All day he had been at work in the harvest and on the morrow
he would work again. It did not matter. For him the night would last until
the cocks in isolated farmyards began to hail the dawn. He forgot the horse
and did not care what turning he took. All roads led to happiness for him.
Beside the long roads was an endless procession of fields broken now and
then by a strip of woodland, where the shadows of trees fell upon the
roads and made pools of an inky blackness. In the long, dry grass in fence
corners insects sang; in the young cabbage fields rabbits ran, flitting
away like shadows in the moonlight. The cabbage fields were beautiful too.

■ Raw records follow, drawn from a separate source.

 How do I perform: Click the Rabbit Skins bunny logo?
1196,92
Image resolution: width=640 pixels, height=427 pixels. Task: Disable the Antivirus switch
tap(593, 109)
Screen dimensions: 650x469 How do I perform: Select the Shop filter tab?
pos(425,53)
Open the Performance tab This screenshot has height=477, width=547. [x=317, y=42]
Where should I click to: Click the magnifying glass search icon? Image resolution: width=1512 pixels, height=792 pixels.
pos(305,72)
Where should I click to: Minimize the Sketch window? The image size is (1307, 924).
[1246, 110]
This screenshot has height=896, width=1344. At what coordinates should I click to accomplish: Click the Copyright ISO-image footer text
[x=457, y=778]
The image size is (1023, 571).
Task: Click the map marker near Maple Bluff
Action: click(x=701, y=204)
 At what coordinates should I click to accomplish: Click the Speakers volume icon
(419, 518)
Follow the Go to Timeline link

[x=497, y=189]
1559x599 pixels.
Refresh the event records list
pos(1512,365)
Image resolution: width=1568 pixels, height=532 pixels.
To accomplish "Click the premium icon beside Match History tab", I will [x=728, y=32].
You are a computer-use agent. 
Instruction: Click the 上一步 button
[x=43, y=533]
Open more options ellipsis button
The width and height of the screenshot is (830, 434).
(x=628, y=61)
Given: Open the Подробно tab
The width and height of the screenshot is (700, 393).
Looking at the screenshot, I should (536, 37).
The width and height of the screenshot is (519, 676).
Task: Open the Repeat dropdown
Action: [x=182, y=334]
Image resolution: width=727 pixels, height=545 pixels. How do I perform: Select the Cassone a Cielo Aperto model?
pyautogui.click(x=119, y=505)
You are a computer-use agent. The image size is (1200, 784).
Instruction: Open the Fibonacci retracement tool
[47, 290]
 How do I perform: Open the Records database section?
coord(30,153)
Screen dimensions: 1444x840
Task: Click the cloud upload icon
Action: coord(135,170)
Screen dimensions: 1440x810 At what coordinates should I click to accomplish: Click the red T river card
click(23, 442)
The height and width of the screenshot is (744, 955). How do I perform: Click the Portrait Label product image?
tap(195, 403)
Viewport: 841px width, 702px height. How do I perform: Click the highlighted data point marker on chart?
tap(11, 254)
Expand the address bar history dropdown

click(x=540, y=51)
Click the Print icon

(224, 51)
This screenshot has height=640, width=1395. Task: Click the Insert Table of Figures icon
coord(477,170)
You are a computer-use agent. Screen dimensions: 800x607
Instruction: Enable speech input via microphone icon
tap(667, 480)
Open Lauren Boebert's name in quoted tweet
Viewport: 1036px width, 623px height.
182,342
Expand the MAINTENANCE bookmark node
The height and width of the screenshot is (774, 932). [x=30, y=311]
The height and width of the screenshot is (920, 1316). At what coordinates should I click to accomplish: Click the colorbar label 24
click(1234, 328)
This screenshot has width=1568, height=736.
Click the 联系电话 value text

Who has written or sung of the beauties of corn fields in Illinois,
Indiana, Iowa, or of the vast Ohio cabbage fields? In the cabbage fields
the broad outer leaves fall down to make a background for the shifting,
delicate colors of soils. The leaves are themselves riotous with color.
As the season advances they change from light to dark greens, a thousand
shades of purples, blues and reds appear and disappear.
In silence the cabbage fields slept beside the roads in Ohio. Not
yet had the motor cars come to tear along the roads, their flashing
lights--beautiful too, when seen by one afoot on the roads on a summer
night--had not yet made the roads an extension of the cities. Akron, the
terrible town, had not yet begun to roll forth its countless millions of
rubber hoops, filled each with its portion of God's air compressed and in
prison at last like the farm hands who have gone to the cities.